#### Request:
Reproduce the records word for word, starting at the line containing "Viewport: 775px width, 664px height." and running through the end of the records, with both ends included and the pictures left out.

#### Data shown:

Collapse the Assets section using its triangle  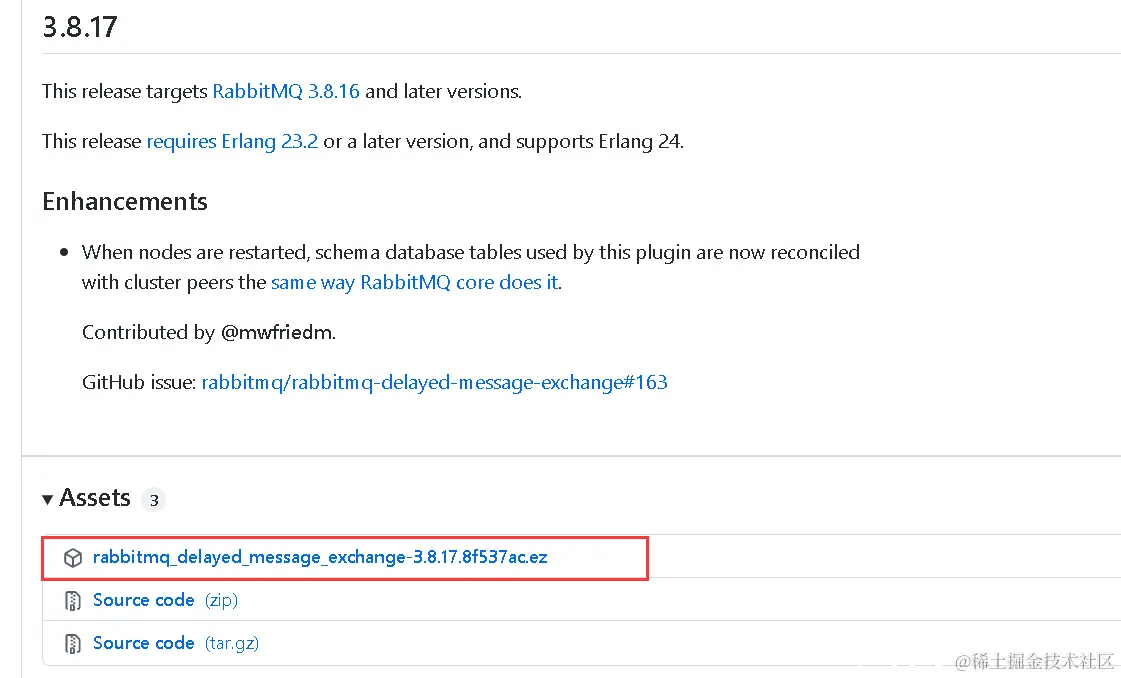pyautogui.click(x=47, y=499)
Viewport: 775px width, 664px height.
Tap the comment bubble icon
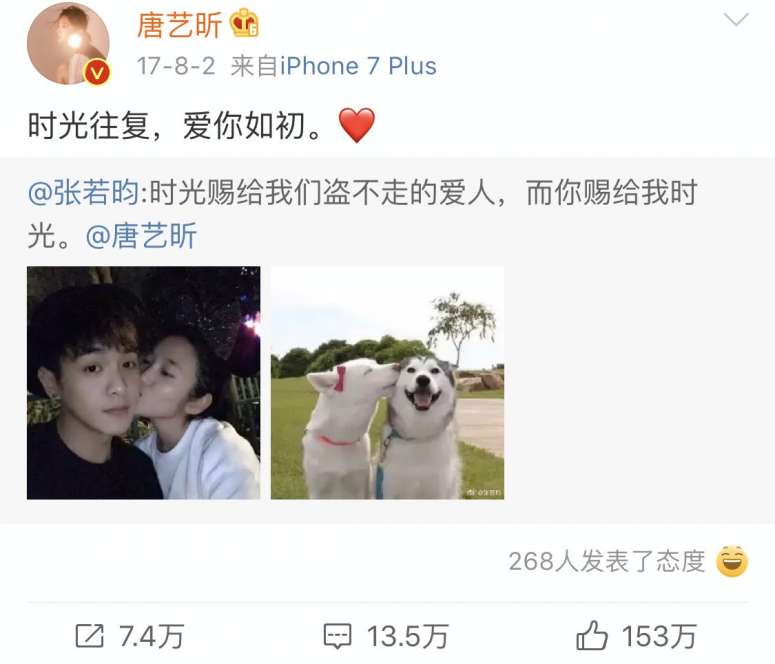pyautogui.click(x=337, y=636)
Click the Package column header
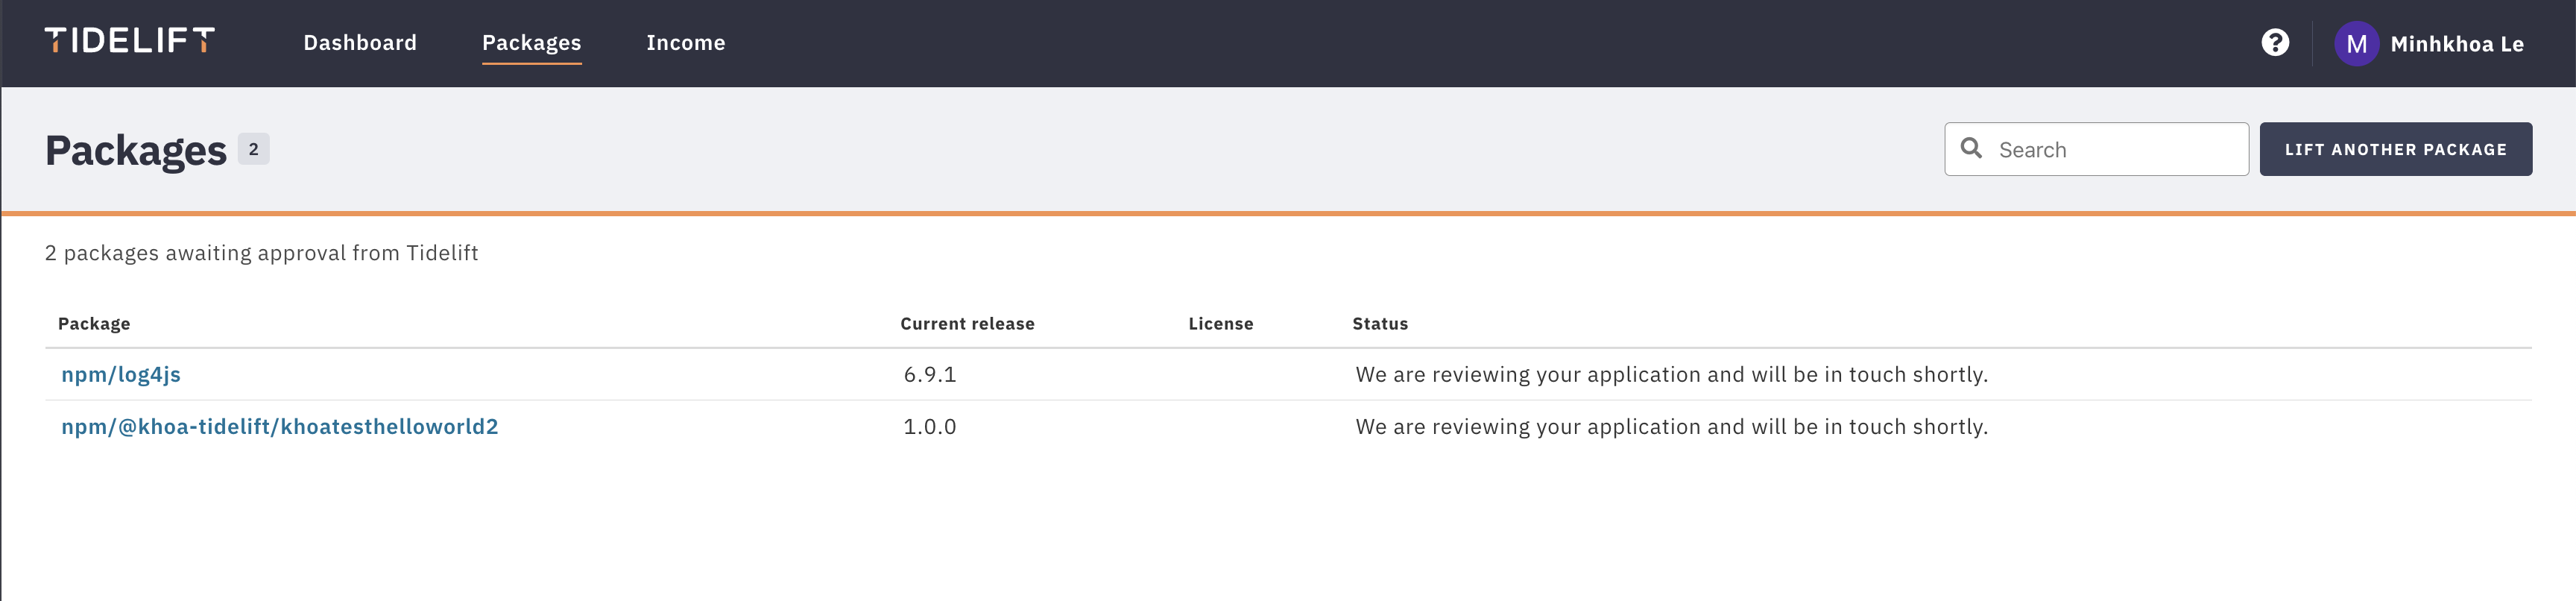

#### Solution to this problem:
Viewport: 775px width, 664px height.
Tap the comment bubble icon
pyautogui.click(x=337, y=636)
Click the Package column header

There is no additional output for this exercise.